☆☆☆

北林谷栄さん


 10月はそぼ降る雨で始まった。

 

 数日前、映画サイトで「にあんちゃん」(今村昌平監督・昭和34年)を見た。不景気風の吹く時期の佐賀県の炭坑を舞台に、そこで暮らす朝鮮人家族(今は在日コリアンとか表記されるが、この時代にはそのような呼び方はなかった)を描いた作品。  
 この映画は子供のころに見たはずだがほとんど記憶がなく、しかしながらタイトルだけは覚えていて、いったいどんな映画だったのかと見始めた。佐賀といっても唐津が舞台だが、たぶん当時の市教委あたりがご当地の映画だということで推奨したのではないかと思われる。  
 映画は一言で言えば貧しい時代のものであり、これでもかと次々に貧しい一家を襲う出来事が描かれている。ましてや斜陽産業だった炭坑が舞台とあれば是非もなし。あの頃、テレビは一般的な普及はまだまだ遠く、映画館で本編上映の前に必ずニュースが上映された。そのニュースで、怒鳴る男達とエプロン姿で練り歩く女性達の炭鉱争議の映像を度々見た。  
 「にあんちゃん」のキャストは、長門裕之、吉行和子、二谷英明、松尾嘉代、北林谷栄、小沢昭一、西村晃、殿山泰司、芦田伸介、穂積隆信、浜村純、山岡久乃、大滝秀治、北林谷栄、二谷英明と凄い顔ぶれで、どの方もその若さに目を見張ってしまう。その中でも一際異彩を放つのが北林谷栄さん。

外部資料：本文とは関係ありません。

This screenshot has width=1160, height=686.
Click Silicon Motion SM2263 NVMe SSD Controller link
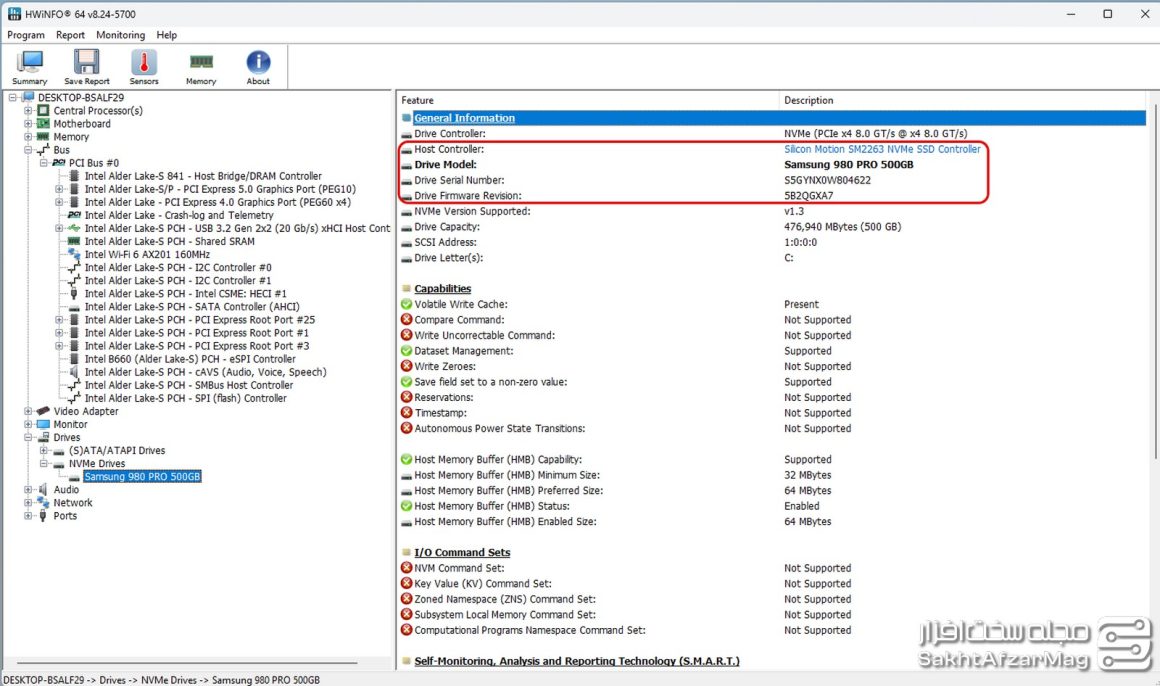pyautogui.click(x=882, y=149)
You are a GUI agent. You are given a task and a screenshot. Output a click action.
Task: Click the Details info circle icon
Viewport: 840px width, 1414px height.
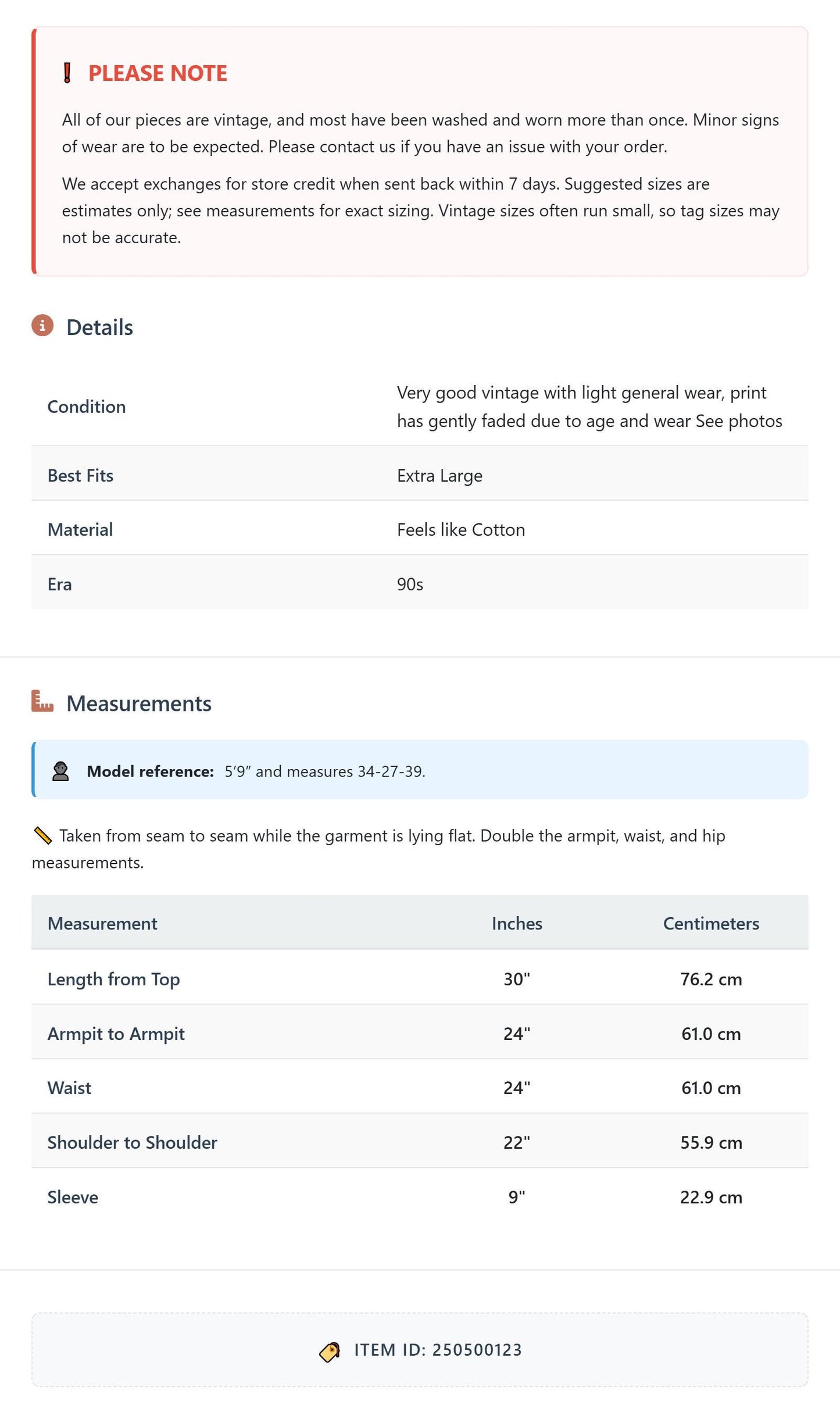click(x=42, y=326)
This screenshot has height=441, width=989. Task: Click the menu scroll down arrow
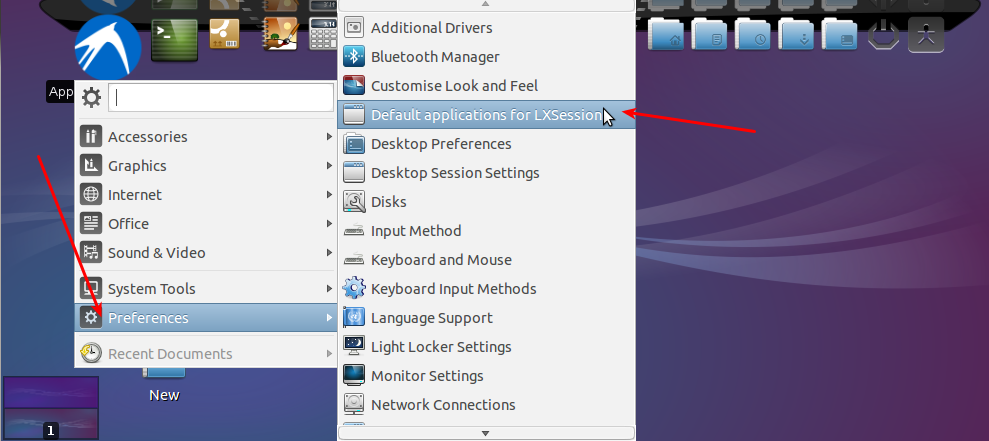point(486,433)
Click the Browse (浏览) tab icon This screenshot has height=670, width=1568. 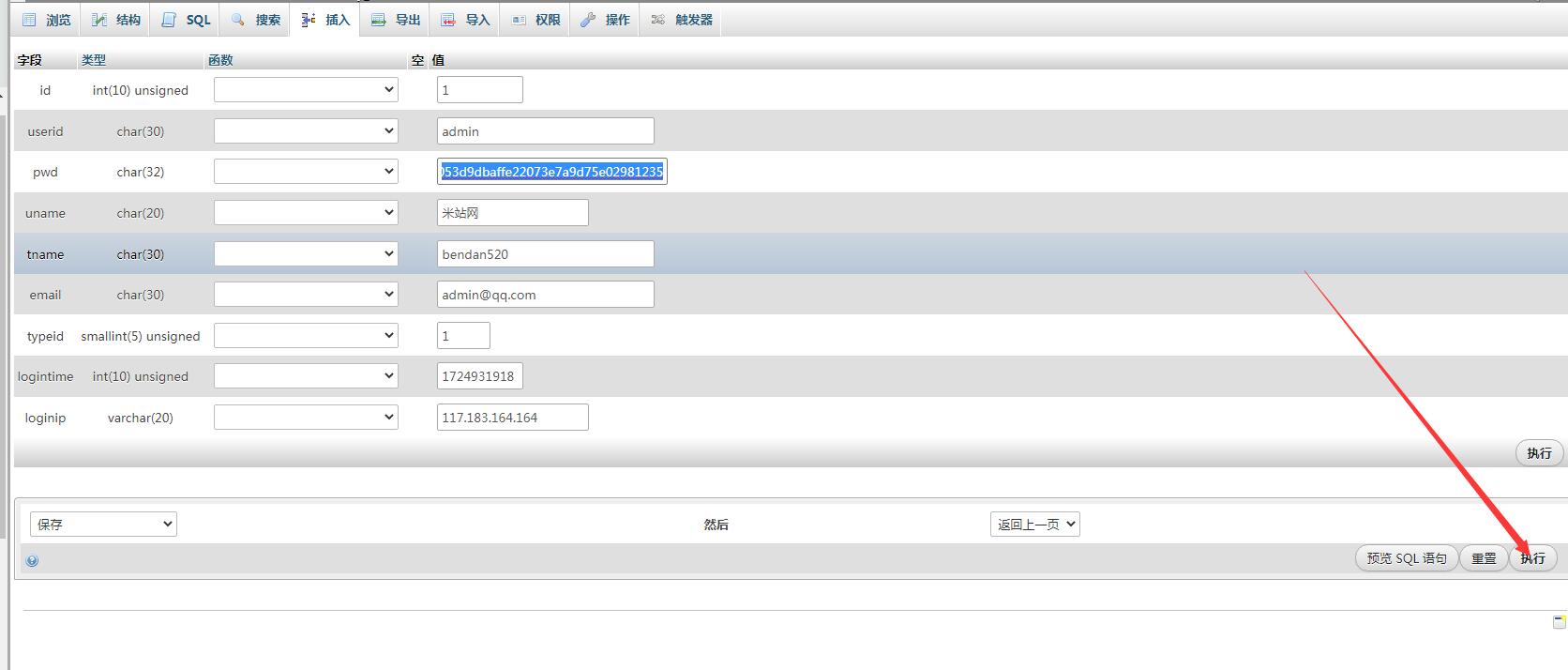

業突く張りの朝鮮人の老婆役で、演技とは思えないほどのリアリティを感じてしまう。  
 北林さんを最初に記憶したのが、姫路で小一の頃に見た「ビルマの竪琴」(市川崑監督・昭和31年)での物売りの老婆役。小学生には映画の内容などはっきり解るものでもなかったが、北林さんの演技だけは妙に記憶に残った。ま、特殊な能力をお持ちの女優さんだった。その後、テレビのトーク番組で北林さんをお見かけしたことがあって、役柄とは結びつかない上品な佇まいに驚かされた。ま、そりゃ、女優さんだから当たり前なんだが、落差は相当なものだった。  
 で、一番記憶に残っているのが伊藤雄之助さんが亡くなられた際に残された「ひた向きな方でした」とのコメント。旅立った死者に対する言葉としては深い賛辞のようにも思えたからだ。